# [Data for analysis]
== Segment start ==
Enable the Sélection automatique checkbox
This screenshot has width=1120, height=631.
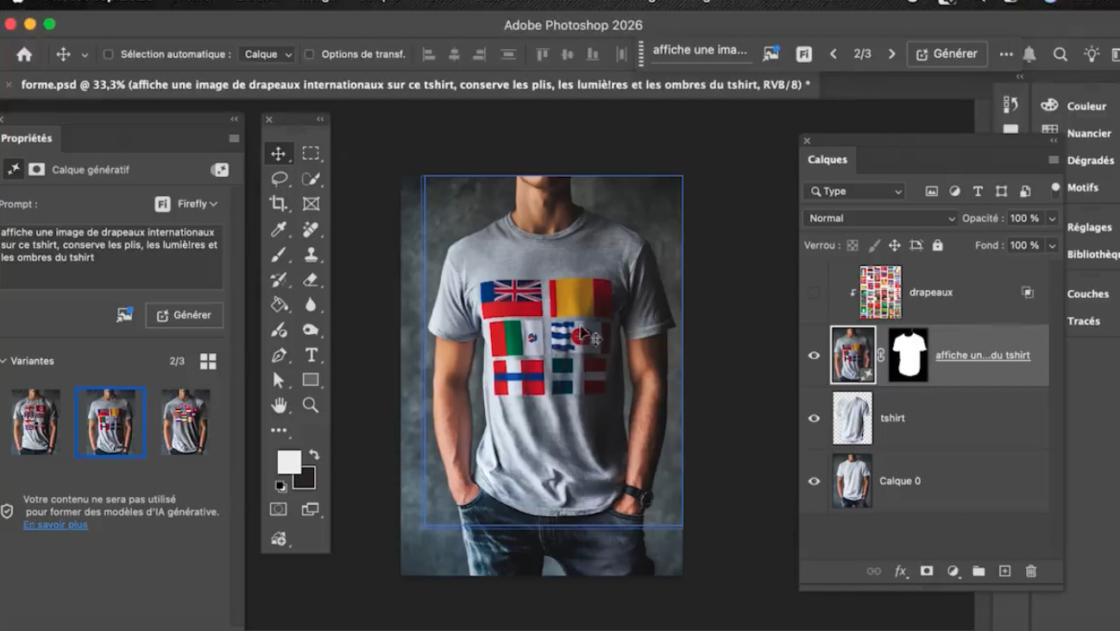[x=108, y=54]
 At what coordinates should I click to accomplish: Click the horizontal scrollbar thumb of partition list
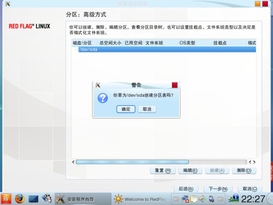click(x=132, y=162)
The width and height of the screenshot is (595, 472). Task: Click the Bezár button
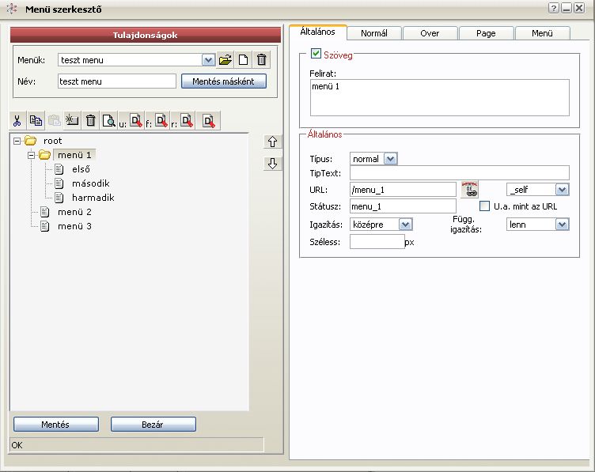pos(153,425)
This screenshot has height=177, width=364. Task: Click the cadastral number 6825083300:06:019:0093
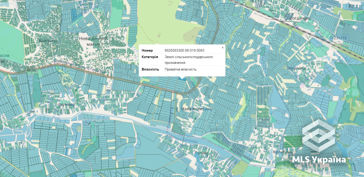pyautogui.click(x=184, y=50)
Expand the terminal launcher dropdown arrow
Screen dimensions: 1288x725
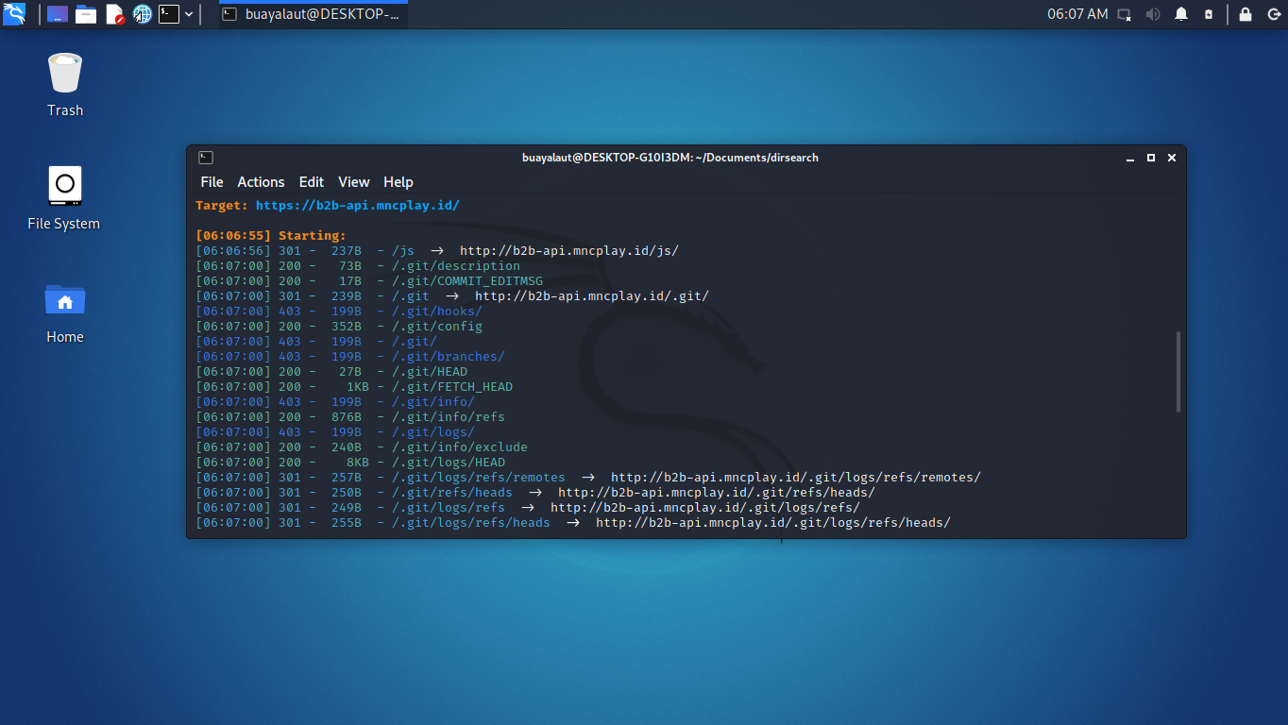pyautogui.click(x=189, y=14)
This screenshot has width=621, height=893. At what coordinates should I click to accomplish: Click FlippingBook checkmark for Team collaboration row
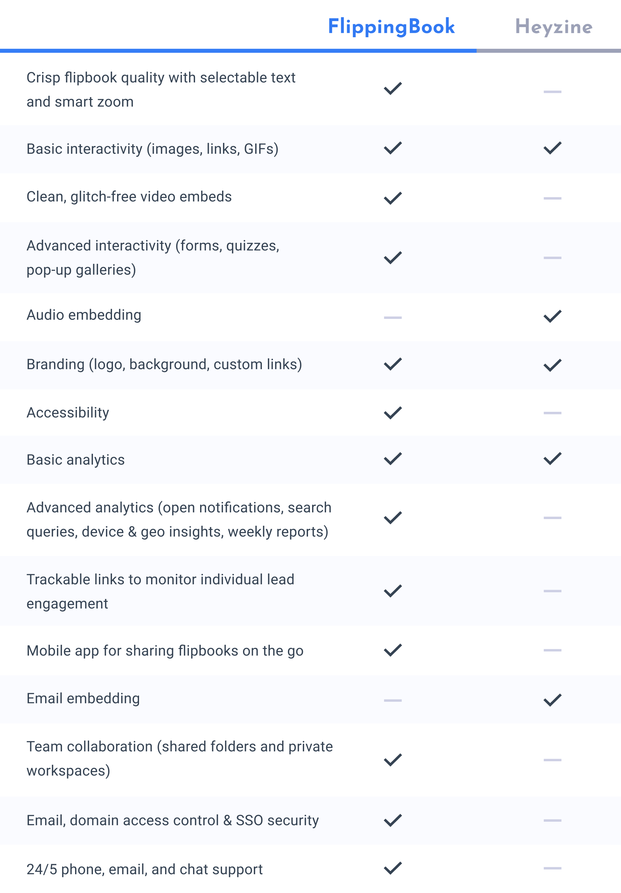click(x=393, y=760)
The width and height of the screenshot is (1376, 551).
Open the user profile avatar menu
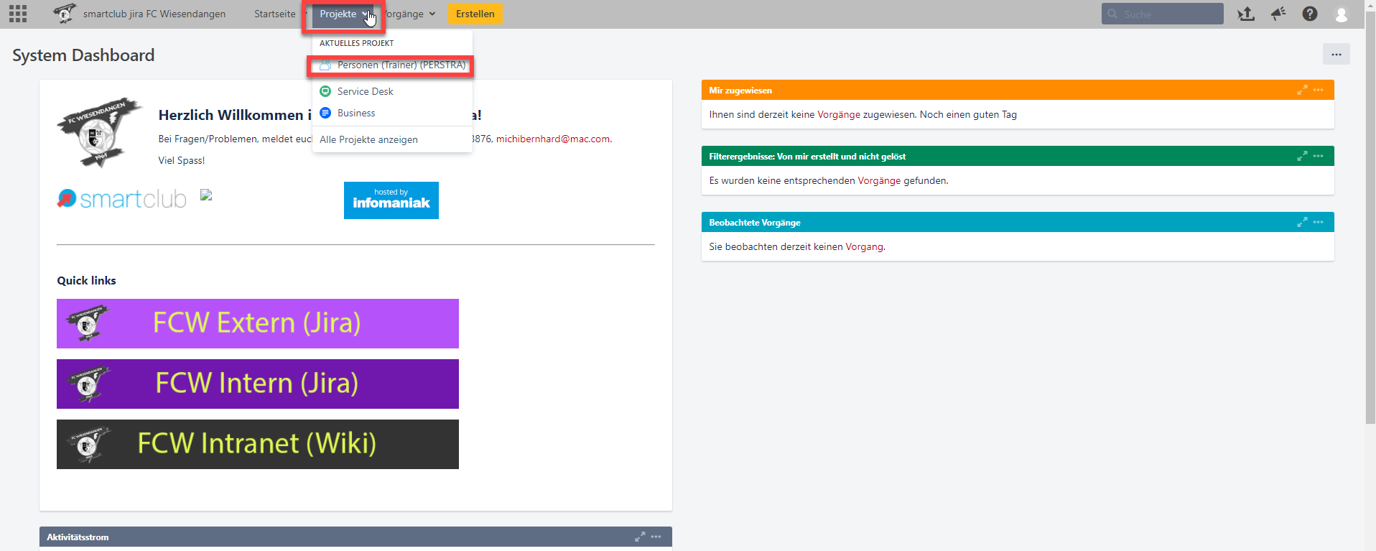(1341, 14)
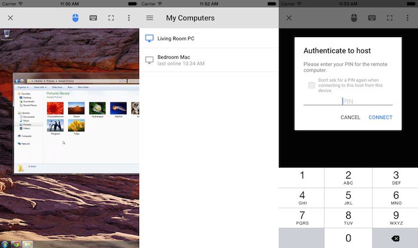The image size is (418, 248).
Task: Tap the 5 JKL key on the keypad
Action: (348, 198)
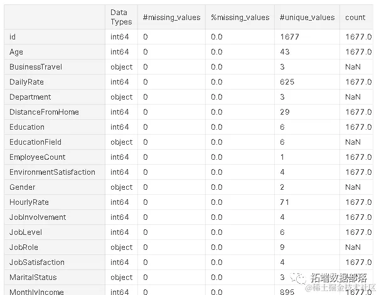379x295 pixels.
Task: Click the 'JobRole' row label
Action: 24,247
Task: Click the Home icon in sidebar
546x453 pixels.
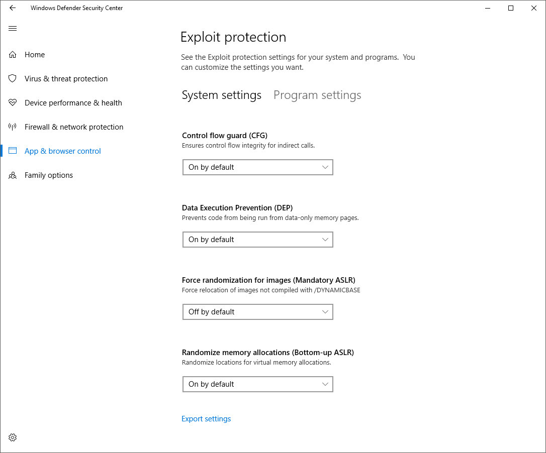Action: (x=13, y=55)
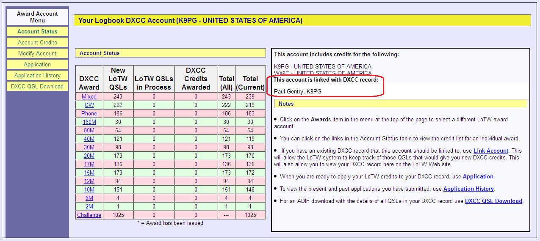Open Application History in the sidebar menu
Viewport: 540px width, 241px height.
(x=37, y=76)
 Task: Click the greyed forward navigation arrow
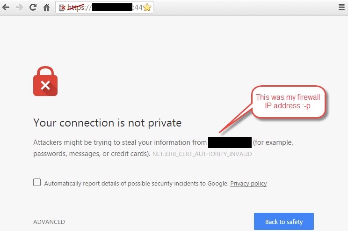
== Segment end ==
# [What the task asks]
Beginning with the line that holds "The width and height of the screenshot is (595, 472).", return each line through the end of the records above exactly. Do not include pictures.

# [Problem solution]
The width and height of the screenshot is (595, 472). Task: Click the Bezár button
pos(153,425)
This screenshot has height=177, width=364. Task: Click the cadastral number 6825083300:06:019:0093
pyautogui.click(x=184, y=50)
Expand the terminal launcher dropdown arrow
Screen dimensions: 1288x725
pyautogui.click(x=189, y=14)
This screenshot has width=621, height=893. At what coordinates should I click to accomplish: Click FlippingBook checkmark for Team collaboration row
click(x=393, y=760)
The width and height of the screenshot is (1376, 551).
Open the user profile avatar menu
(1341, 14)
The image size is (418, 248).
Task: Tap the 5 JKL key on the keypad
Action: (348, 198)
379x295 pixels.
Task: Click the 'JobRole' row label
Action: 24,247
Task: Click the Home icon in sidebar
546x453 pixels.
Action: (x=13, y=55)
Open Application History in the sidebar menu
Viewport: 540px width, 241px height.
(x=37, y=76)
 Task: Click the greyed forward navigation arrow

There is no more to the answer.